--- Exercise ---
Data follows below. Repeat exactly the lines between the line holding "You are a GUI" and the line holding "You are a computer-use agent. The", inclusive, and nothing more; drop pictures.

--- Records for the task ---
__________

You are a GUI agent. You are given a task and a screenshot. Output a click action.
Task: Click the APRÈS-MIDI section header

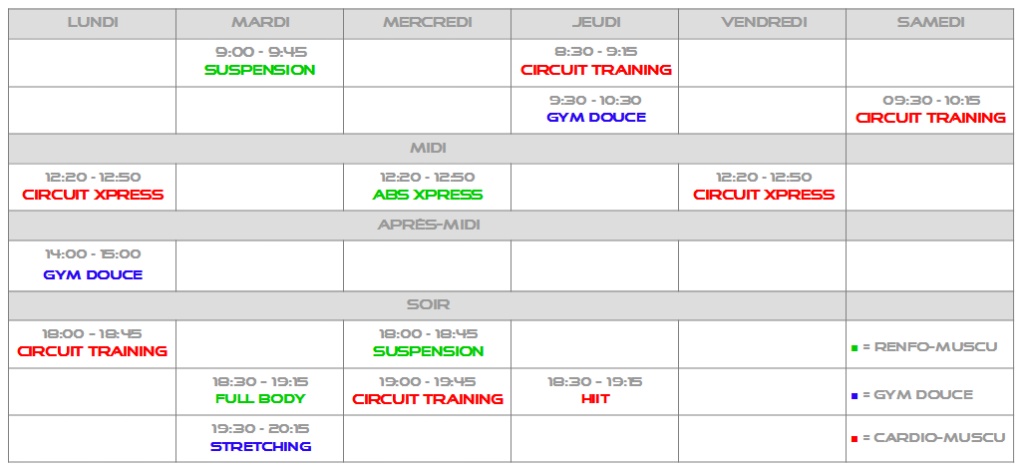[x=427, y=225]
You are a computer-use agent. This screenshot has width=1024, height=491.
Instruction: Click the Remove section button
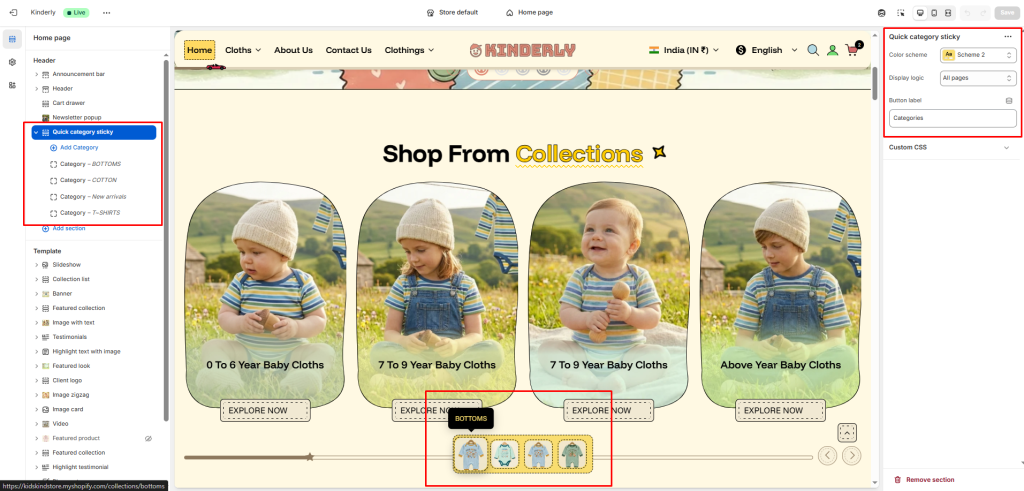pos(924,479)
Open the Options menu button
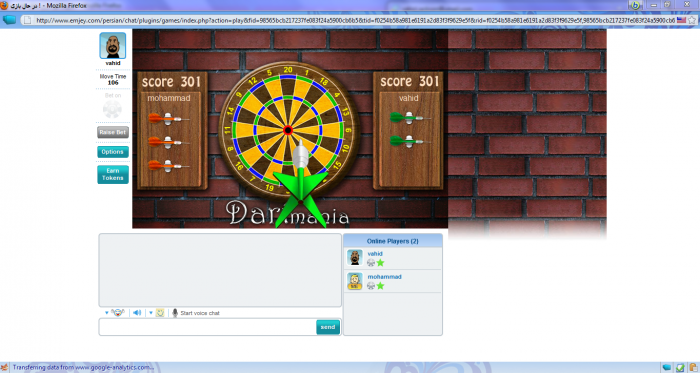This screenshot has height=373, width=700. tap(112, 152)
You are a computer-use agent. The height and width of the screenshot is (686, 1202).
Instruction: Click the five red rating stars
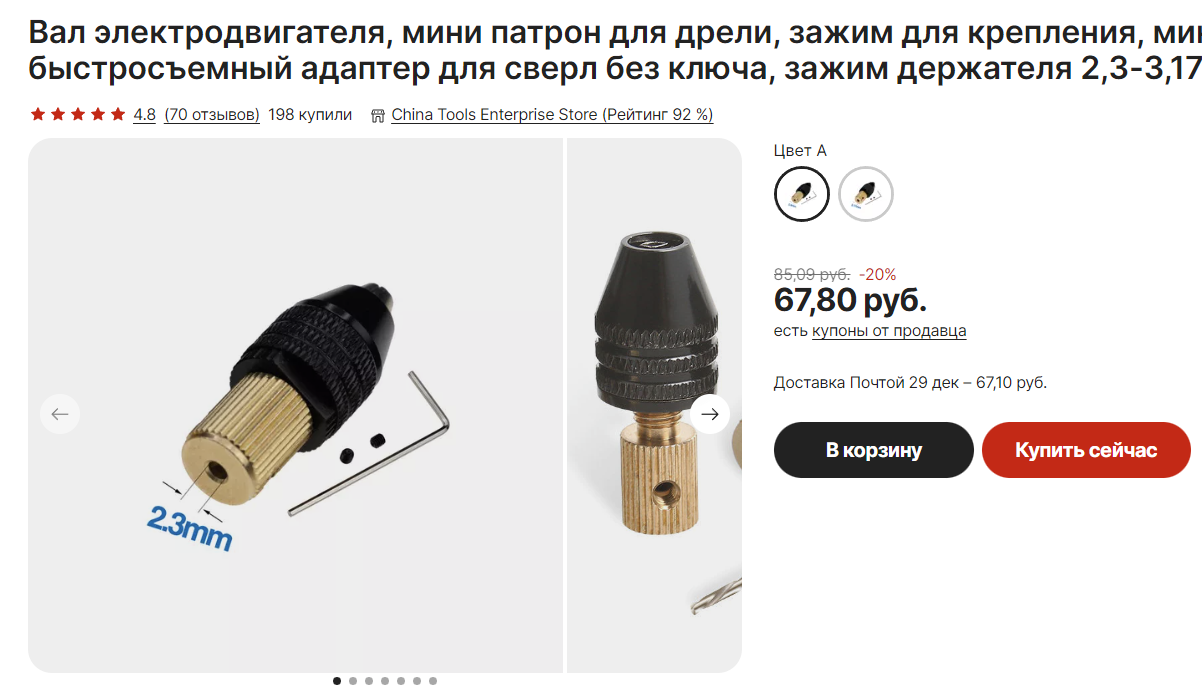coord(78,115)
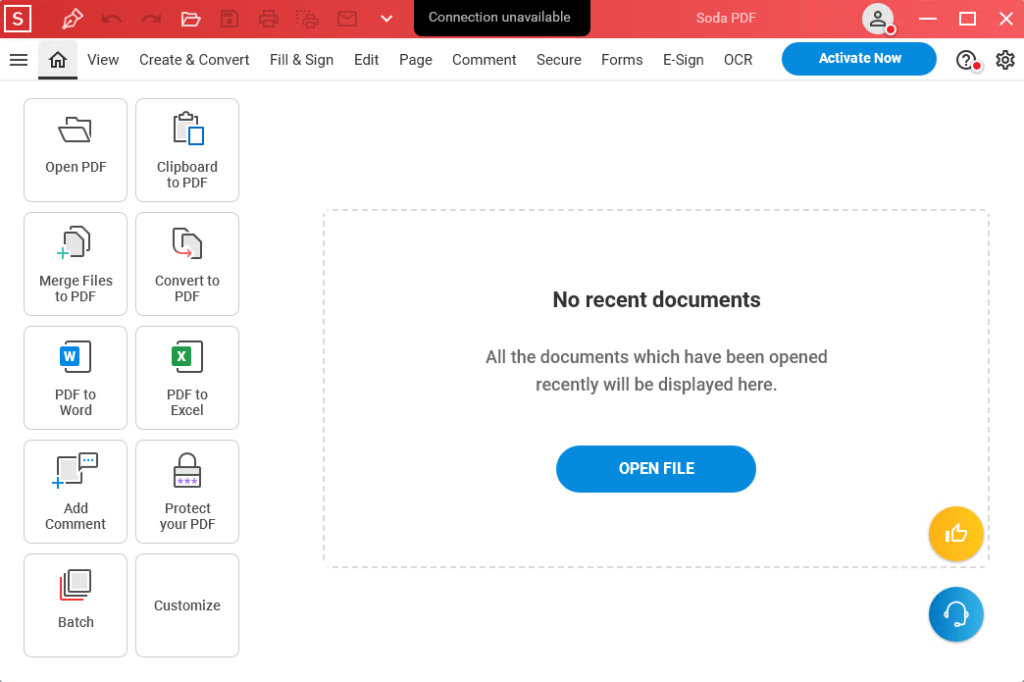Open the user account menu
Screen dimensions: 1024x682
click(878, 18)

__________

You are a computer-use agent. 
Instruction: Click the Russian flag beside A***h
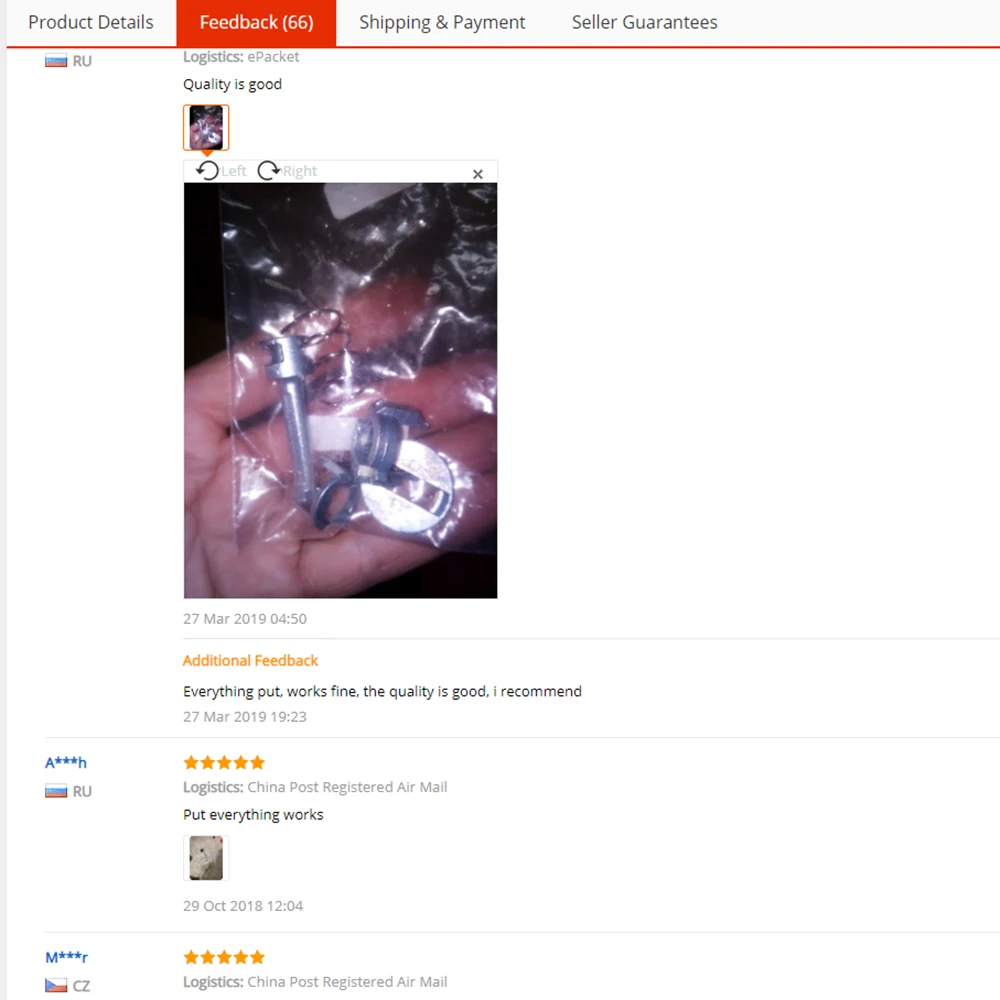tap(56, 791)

__________

--- Reply ---
You are a GUI agent. You are given a task and a screenshot. Output a click action.
Task: Click the APRÈS-MIDI section header

[x=427, y=225]
You are a computer-use agent. This screenshot has width=1024, height=491.
Instruction: Click the Remove section button
pos(924,479)
Open the Options menu button
This screenshot has height=373, width=700. tap(112, 152)
You are a computer-use agent. The height and width of the screenshot is (686, 1202).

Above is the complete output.